The warship spent the first four months of 1973 working out of Charleston. On 10 May, she entered Detyen's Shipyard in Mount Pleasant, South Carolina, for modifications. On 1 June 1973, Alacrity was redesignated AG-520. She left Detyen's Shipyard on 23 July and returned to the Naval Station, Charleston, where she remained until 5 August. On that day, the ship headed south to Jacksonville, Florida, where she began further alterations at the Atlantic Drydock Co. on 7 August. The changes were completed by 19 October, and Alacrity returned to Charleston to prepare for refresher training. During November and early December, she conducted refresher training in the West Indies before returning to Charleston on the 10th to begin the annual holiday leave and upkeep period.

==Alacrity’s final Med cruise==

Alacrity began 1974 engaged in normal operations which kept her busy until midsummer.
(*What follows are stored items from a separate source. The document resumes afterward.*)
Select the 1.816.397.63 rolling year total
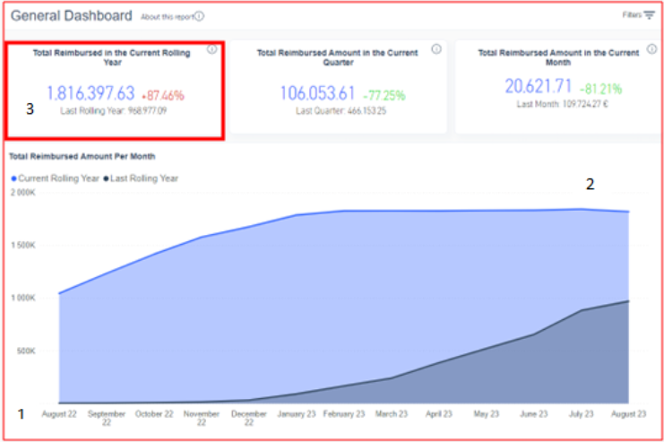This screenshot has height=442, width=664. pos(91,93)
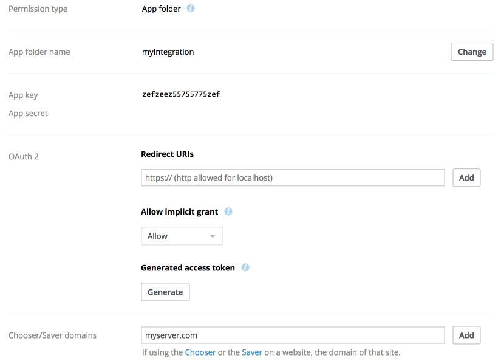Image resolution: width=501 pixels, height=361 pixels.
Task: Click Add next to the myserver.com domain field
Action: click(x=466, y=335)
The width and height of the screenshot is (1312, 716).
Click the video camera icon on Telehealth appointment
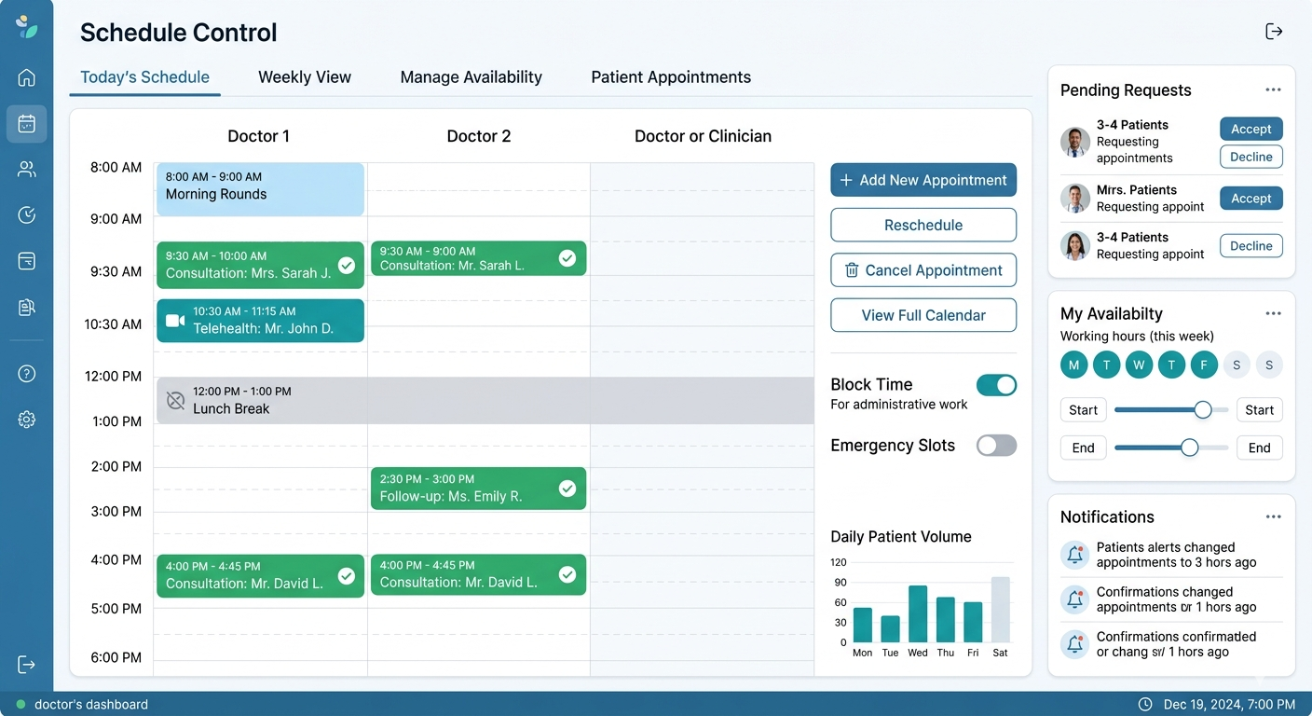coord(175,321)
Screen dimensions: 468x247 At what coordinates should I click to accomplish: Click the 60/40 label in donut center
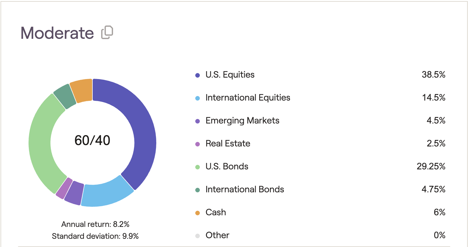click(92, 140)
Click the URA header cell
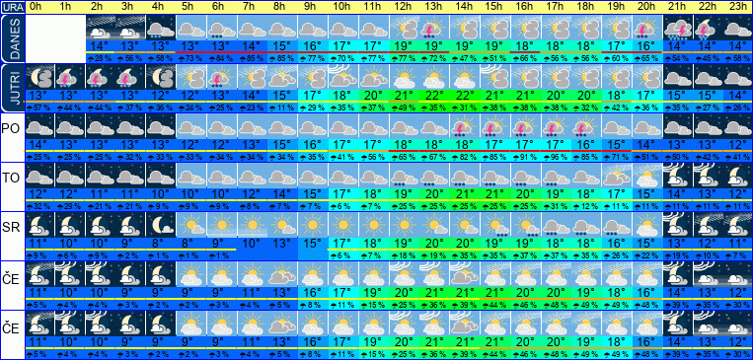Viewport: 753px width, 360px height. [x=13, y=7]
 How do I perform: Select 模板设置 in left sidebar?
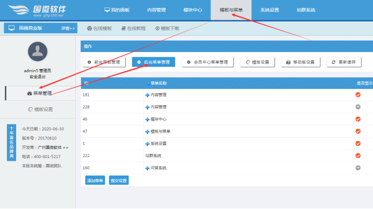41,109
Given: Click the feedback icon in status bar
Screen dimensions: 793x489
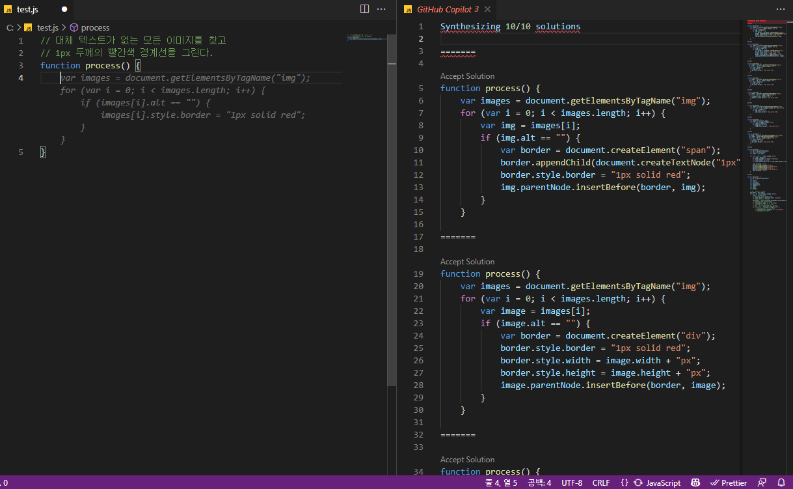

On 16 July, she stood out of Charleston and embarked upon the final Mediterranean deployment of her active career. The minesweeper operated with the U.S. 6th Fleet conducting training evolutions and port visits until the end of November. She departed Rota, Spain, on 30 November and arrived back in Charleston on 20 December. The ship continued in active service for another 33 months. Throughout that period, she operated in the western Atlantic and in the West Indies on training missions and test-and-evaluation assignments.

== Cold War Operations==
Background

To appreciate USS Alacrity’s contribution during the Cold War, it is important to know that SONAR (SOund Navigation and Ranging) was the tip of the Navy’s spear for Anti-Submarine Warfare (ASW). As explained by Underwater Sound Lab senior scientist Mike Pastore, in his memoirs (SONAR Cold War ASW Adventures), everything changed in the late 1960s when a new Soviet ballistic missile submarine arrived off the East Coast. There was no longer a 15-minute warning for ICBMs launched from the Soviet heartland. It was imperative that the location of each of these “Yankee” class submarines be known so that they could be neutralized if, and when the time came.

Alacrity’s SONAR had the best long-range passive detection capability in the Navy. It was only fitting that she should play a role in the Cold War.

Operation Smoldering Ember

In 1977, the unthinkable happened. The Yankee ballistic missile submarine on patrol in the Atlantic, with missiles aimed at the continental US mainland, went undetected. Alacrity and her sister ship USS Assurance (AG 521) were called to join Operation Smoldering Ember and tasked with the job of finding the lost Yankee.

Mike Pastore was onboard Alacrity at the time, with a new portable tactical tool. In chapter 15 (Smoldering Ember- The Yankee Hunt, p.255) of his book, he explains in detail what he observed. In a separate chapter of the book (Sea Stories, p.355) Alacrity’s commanding officer, Lieutenant William (Coty) Keller, tells his story of Alacrity and Assurance in Smoldering Ember.

Lt. Keller was the on-scene commander for the two-ship task unit. Alacrity gained contact with the previously lost Yankee. Assurance was repositioned to gain contact and obtained a cross fix with the lines of bearing from the two ships. With the aid of Navy patrol aircraft, the Soviet submarine was localized. Problem solved.

At one point towards the end of the operation, Alacrity held contact with the on-station Yankee and detected the incoming (relieving) Yankee. Mike Pastore says this is the only time in history a US Navy ship has held simultaneous contact on two Yankees.

During Operation Smoldering Ember, Alacrity played an important and historic role in winning the Cold War. In recognition of Alacrity and Assurance’s outstanding performance in Operation Smoldering Ember, the Secretary of the Navy awarded them the Meritorious Unit Commendation. It read, in part: “The success of the ASW operations was vital to National Defense and will contribute significantly to the success of future operations. By their exemplary technical skills, sound judgment and total devotion to duty, they reflected great credit upon themselves and upheld the highest traditions of the United States Naval Service.”

==Decommissioning==
On 30 September 1977, Alacrity was placed out of commission at Charleston, and her name was struck from the Navy list that same day. In December 1979, she was sold to the Ampol Corp. for scrapping.